Blind/Disability and Intersectional Biases in E-Health Records (EHRs) of Diabetes Patients: Building a Dialogue on Equity of AI/ML Models in Clinical Care

Summary: The use of Artificial Intelligence and Machine Learning (AI/ML) analytical tools to predict disease risk, onset and progression, and treatment outcomes is growing and holds promise for improving health outcomes for marginalized health disparities population. Blind people experience significant health disparities and could benefit from AI/ML advances but disability bias in clinical settings—independently and compounded by racial and gender biases—may preclude the potential benefits from accruing to them. This study emerged from, and continues to employ, community-based participatory research. It builds on an intersectionality framework to explore disability and racial and gender biases in electronical medical records (EHRs) of blind and nonblind diabetes patients, and to develop reproduceable, publicly available phenotype definitions and a list of disability biasing language.
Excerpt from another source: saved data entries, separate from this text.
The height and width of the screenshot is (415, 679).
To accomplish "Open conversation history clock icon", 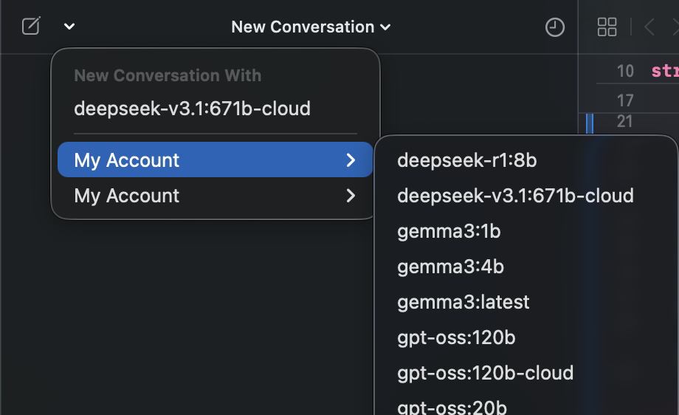I will coord(554,27).
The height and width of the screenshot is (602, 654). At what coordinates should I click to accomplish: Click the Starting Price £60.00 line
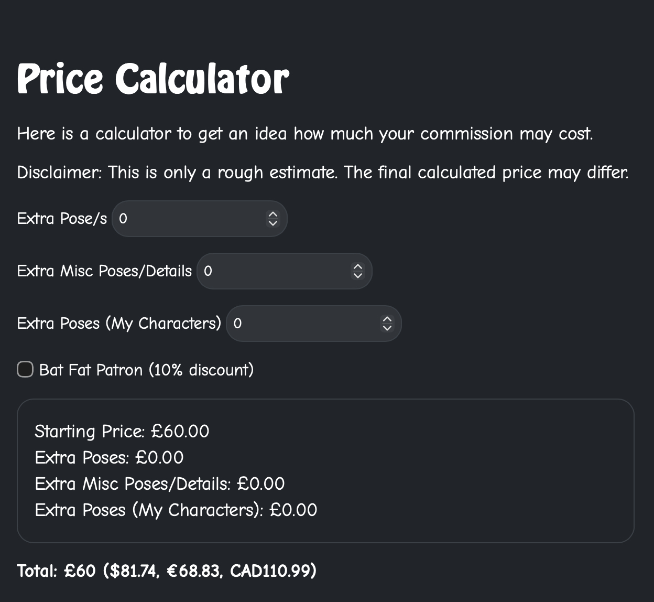coord(122,432)

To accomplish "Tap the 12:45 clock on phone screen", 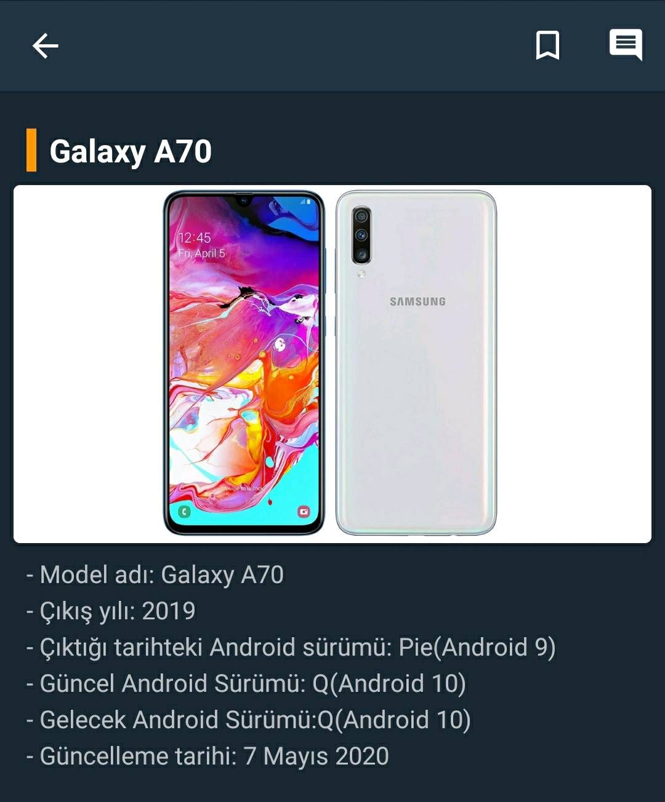I will pyautogui.click(x=195, y=238).
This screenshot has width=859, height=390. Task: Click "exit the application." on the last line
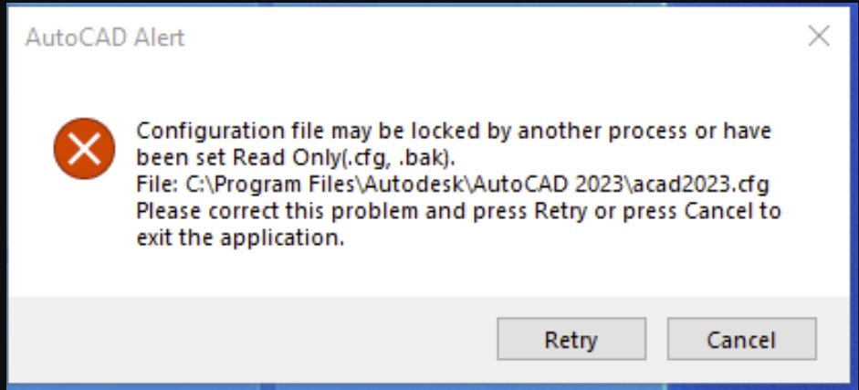click(240, 241)
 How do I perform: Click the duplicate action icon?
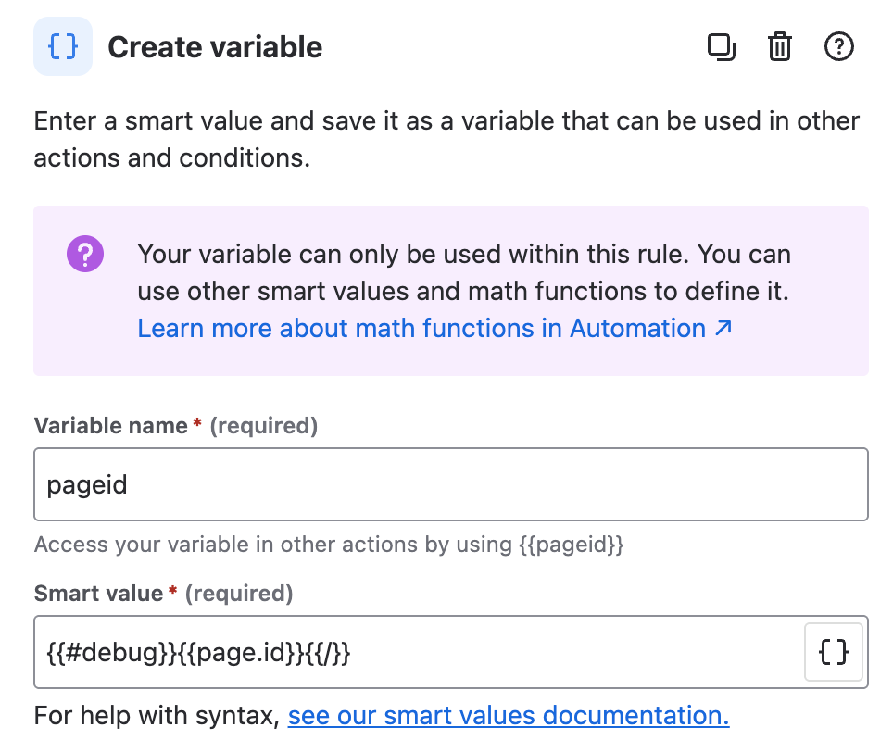pyautogui.click(x=722, y=46)
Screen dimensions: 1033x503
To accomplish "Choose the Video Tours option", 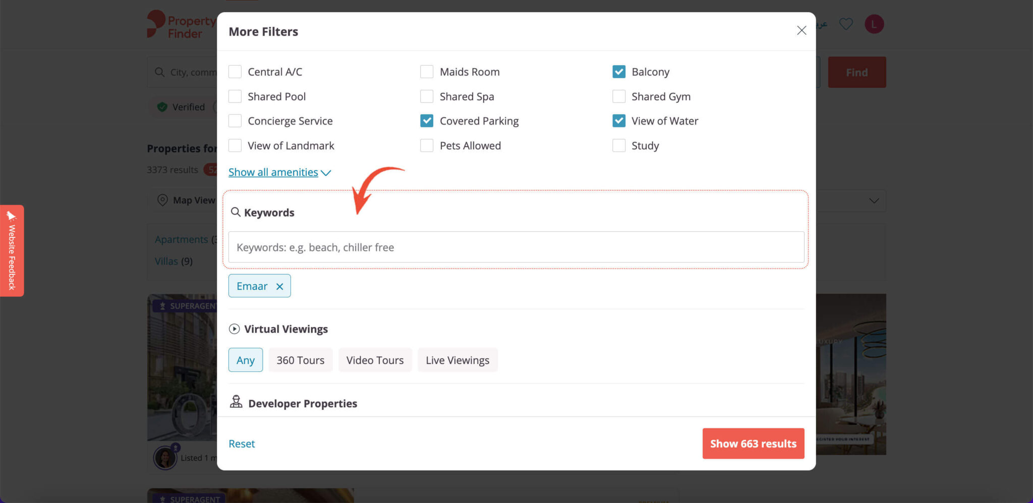I will [375, 360].
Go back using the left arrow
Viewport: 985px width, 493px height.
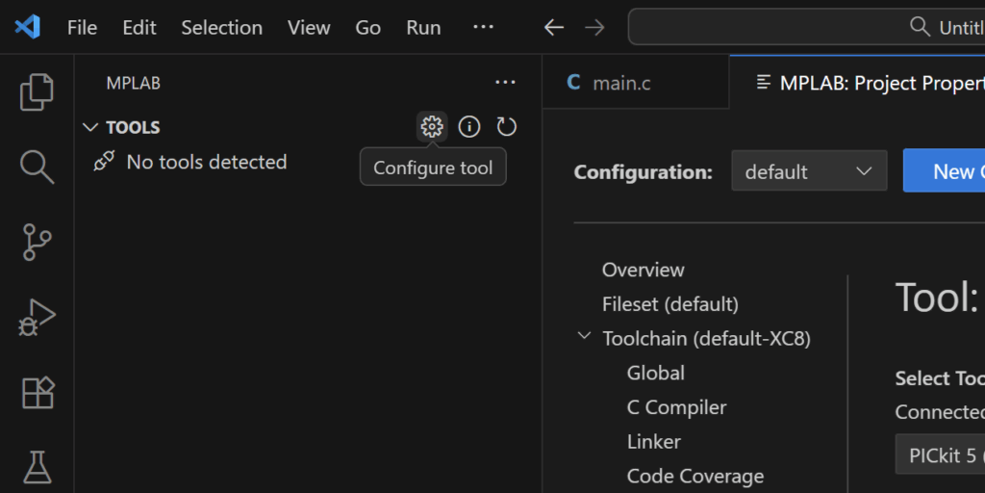tap(553, 27)
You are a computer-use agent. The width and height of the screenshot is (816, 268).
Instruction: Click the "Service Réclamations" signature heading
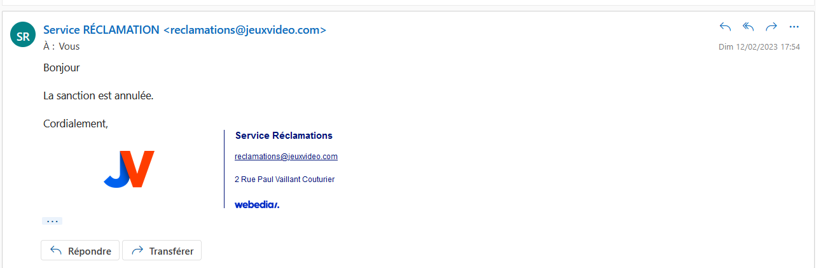284,136
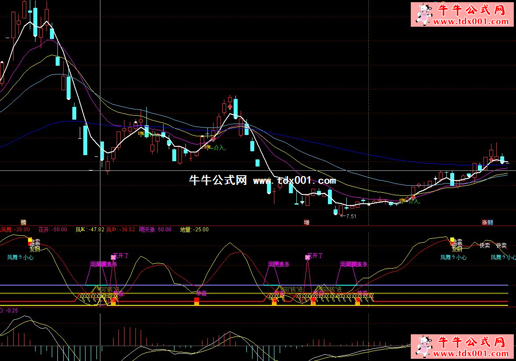This screenshot has height=361, width=516.
Task: Click the leftmost 凤舞小心 warning label
Action: pos(20,258)
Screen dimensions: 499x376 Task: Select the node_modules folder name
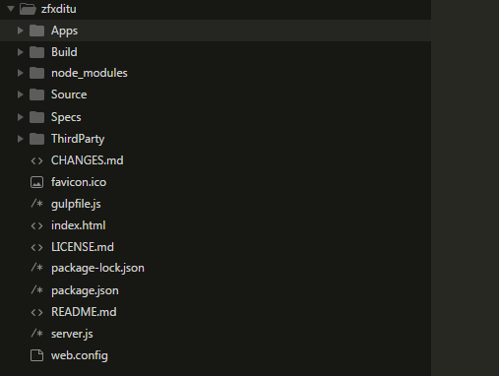click(x=90, y=73)
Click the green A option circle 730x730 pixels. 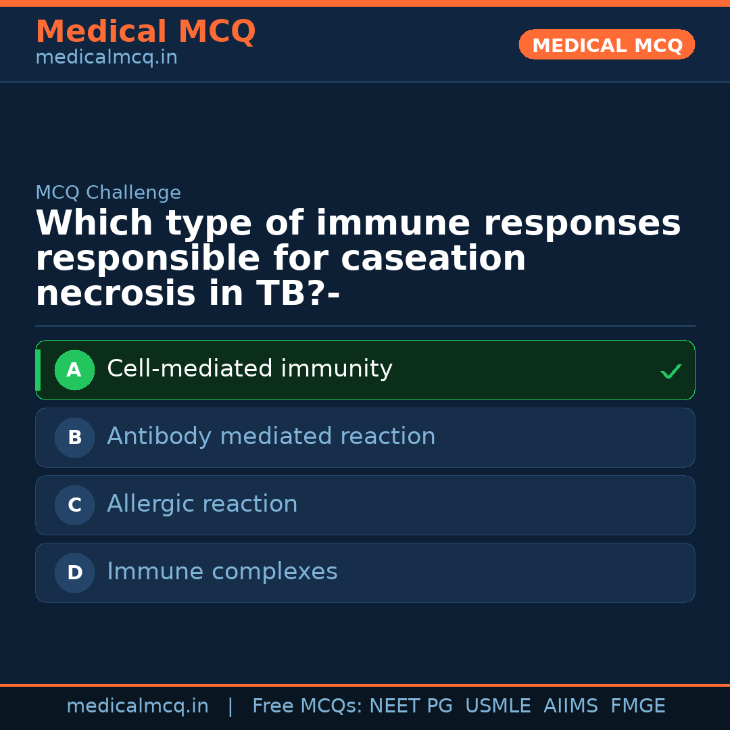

Our multidisciplinary team comprises expertise in ELSI research, disability studies, medicine, computer science and biomedical informatics. This project has the potential to inform equitable AI/ML models in clinical care, improve health outcomes of an often invisible but large and growing health disparity population, and build a dialogue on disability ethics and equity of AI/ML among clinicians, data scientists, blind adults, and ELSI researchers.